Diversified Stock Portfolio Beats Real Estate…?
Posted on Apr 29, 2008 under Investing, Real Estate, Stock Market |It shouldn’t surprise anyone that I read a lot of financial websites and blogs. For some reason it seems that I’ve recently read multiple times about the comparison between stock market and real estate investments. More specifically, what I’ve read is usually something similar to the following statement:
Over long periods of time stock market returns outperform real estate returns.
The supporting data used to support such a claim is usually something like saying that the stock market averages around 8% while real estate only averages 3 or 4 percent (or pick your own numbers based on some past time period). On the surface, this seems like a pretty cut and dry conclusion, one that one person will say “it’s proven that a diversified portfolio generally beats real estate investments”. I can’t say that I agree with this statement, and wouldn’t say that it’s been “proven”, especially if it’s only “generally”.
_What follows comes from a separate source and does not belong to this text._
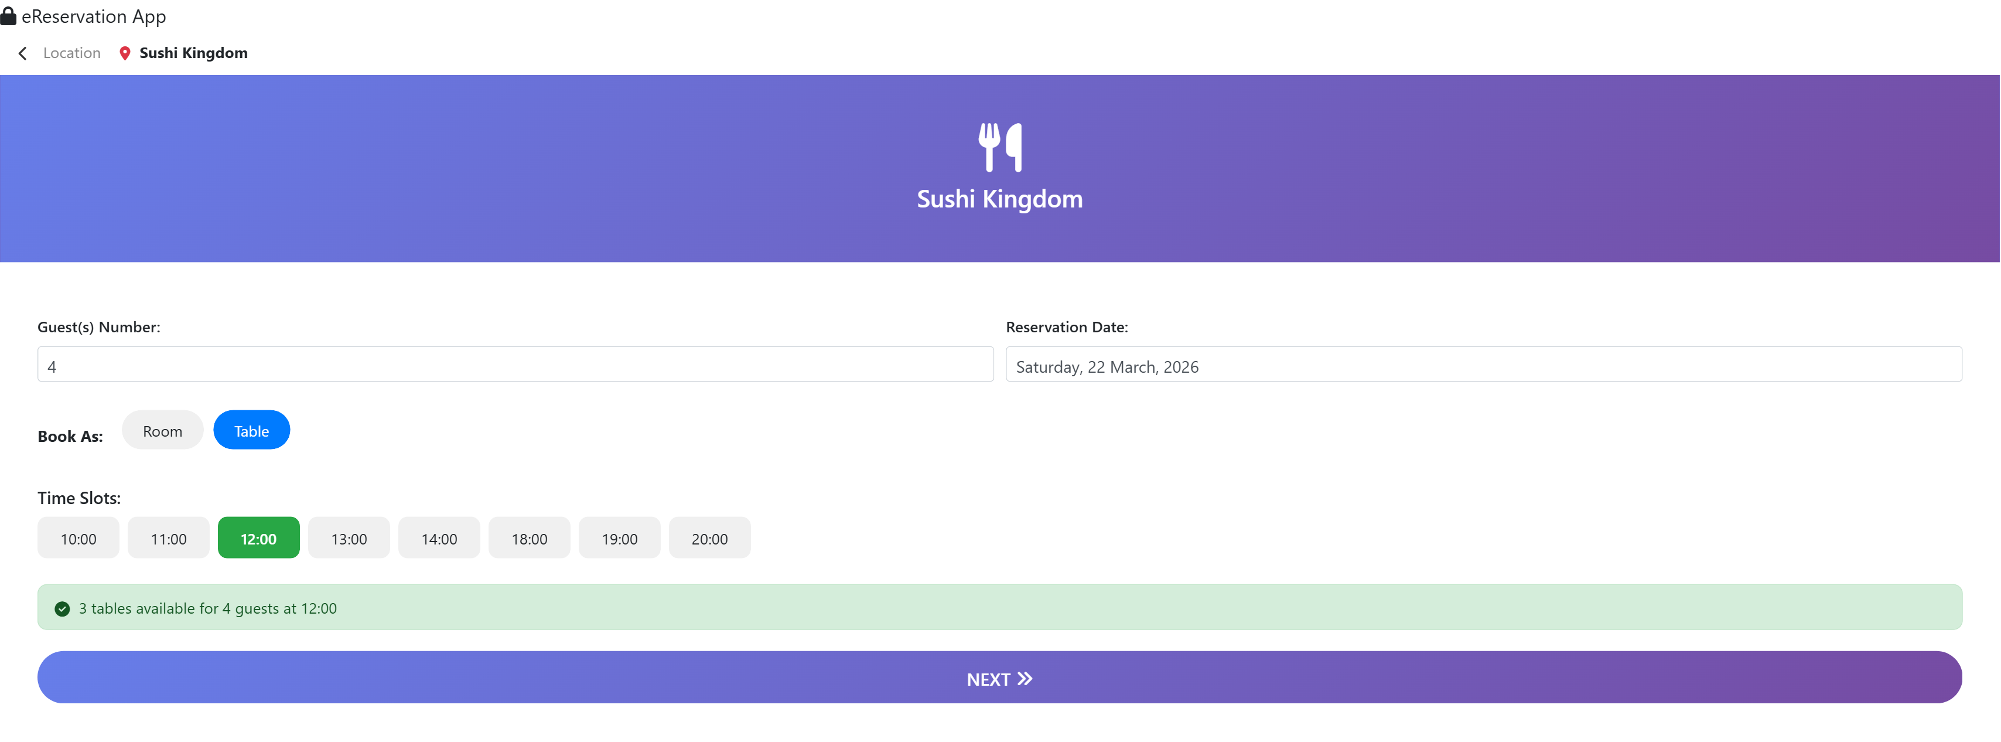Click the eReservation App title
Image resolution: width=2001 pixels, height=742 pixels.
93,16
This aside though, I don’t understand how one can think stock market investments will outperform real estate, especially diversified stock market investments, which usually means index funds or mutual funds. When these people think of real estate investments, they must only be concerned with the actual appreciation of the full value of the property. In this case, stock market returns may be higher. But I believe that most people would be and should be concerned with their actual returns.
When looking at real estate investments, the more important measure of your returns is better viewed as a percentage of the actual amount invested. For instance, if you put 20% down on a $100k property, then your actual cash outlay is $20k. If the property increases in value only 4%, it’s now worth $104k. This four thousand dollar increase is then a 20% return on your initial investment which is much better than what most people will attribute to real estate. You just can’t forget the effect of leverage on your investments.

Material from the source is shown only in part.